**TASK INSTRUCTIONS:**
Please put the lines starting with the line containing "You are a GUI" and going on through the end of the entries into a JSON list of strings, one string per line, skipping blank lines. Leave the pictures out of the answer.
::::::
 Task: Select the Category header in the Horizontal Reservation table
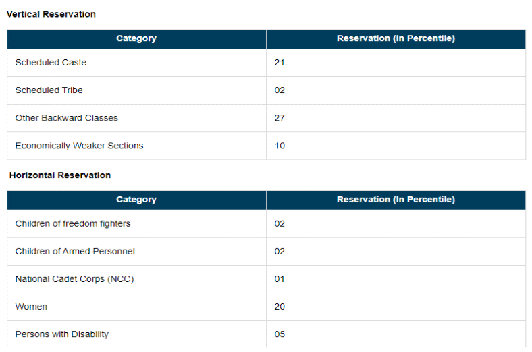(x=136, y=200)
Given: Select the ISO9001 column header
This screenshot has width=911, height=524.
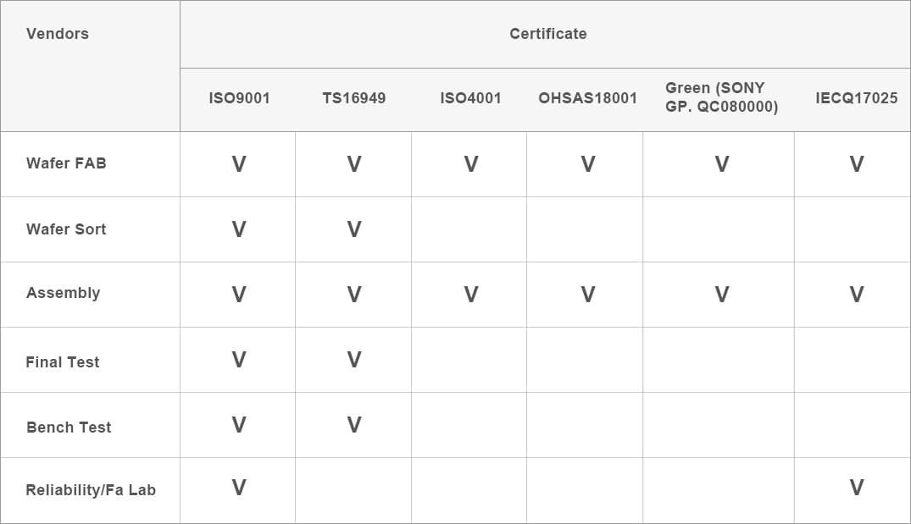Looking at the screenshot, I should [x=239, y=98].
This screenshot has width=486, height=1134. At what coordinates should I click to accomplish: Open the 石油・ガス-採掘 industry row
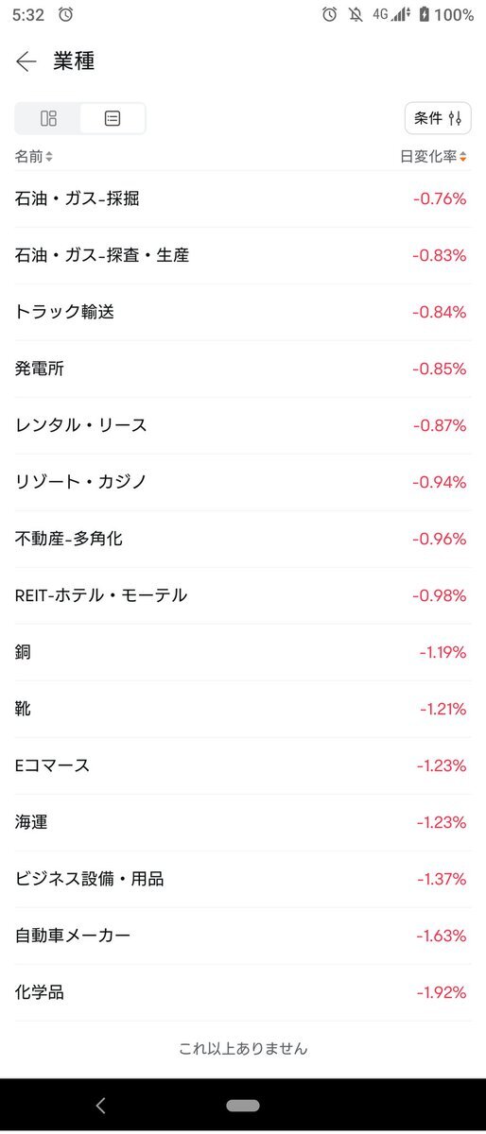243,198
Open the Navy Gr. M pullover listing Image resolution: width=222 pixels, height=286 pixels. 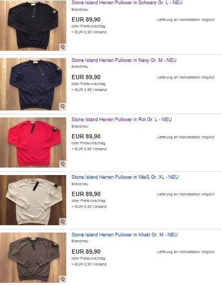click(124, 60)
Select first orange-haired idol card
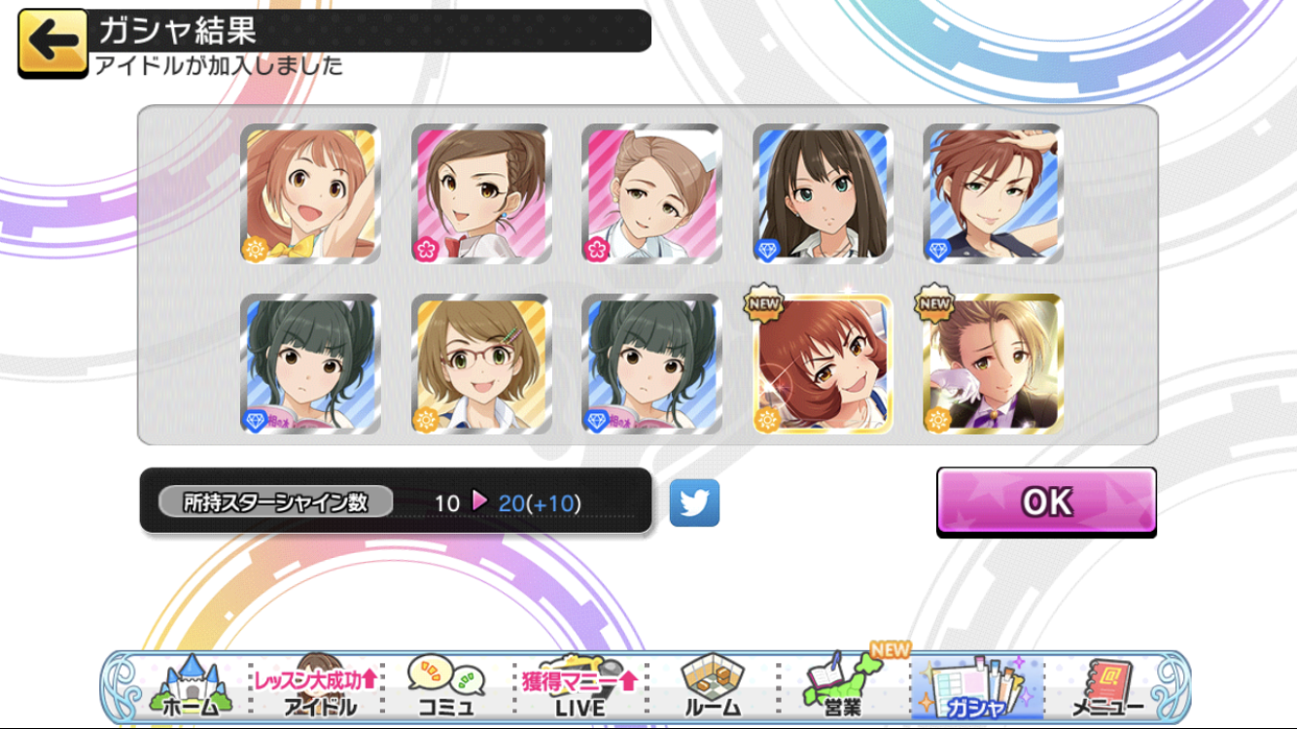The width and height of the screenshot is (1297, 729). pos(310,193)
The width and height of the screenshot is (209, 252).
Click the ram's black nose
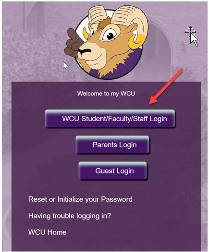(84, 51)
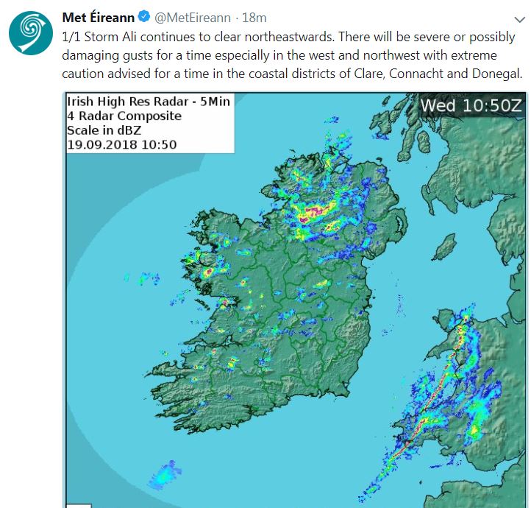The width and height of the screenshot is (531, 508).
Task: Click the word Donegal in the tweet
Action: 493,74
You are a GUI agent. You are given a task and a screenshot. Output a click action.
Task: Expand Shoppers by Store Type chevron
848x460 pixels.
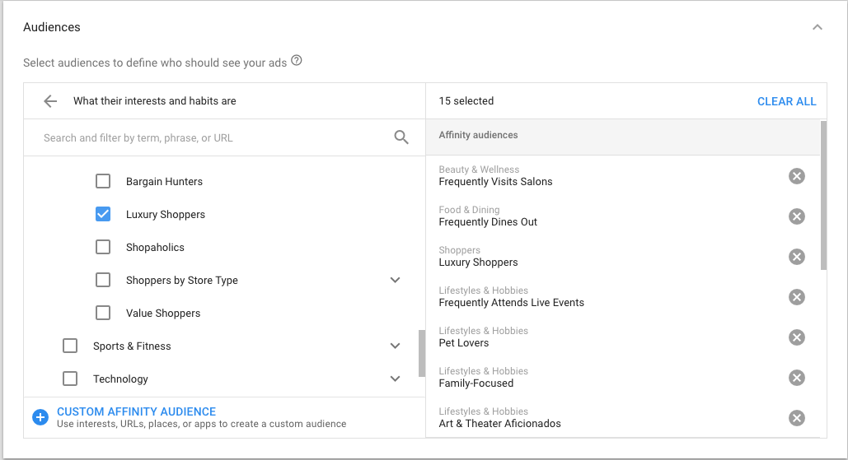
::::::
**RESPONSE:**
[
  "You are a GUI agent. You are given a task and a screenshot. Output a click action.",
  "Task: Expand Shoppers by Store Type chevron",
  "848x460 pixels."
]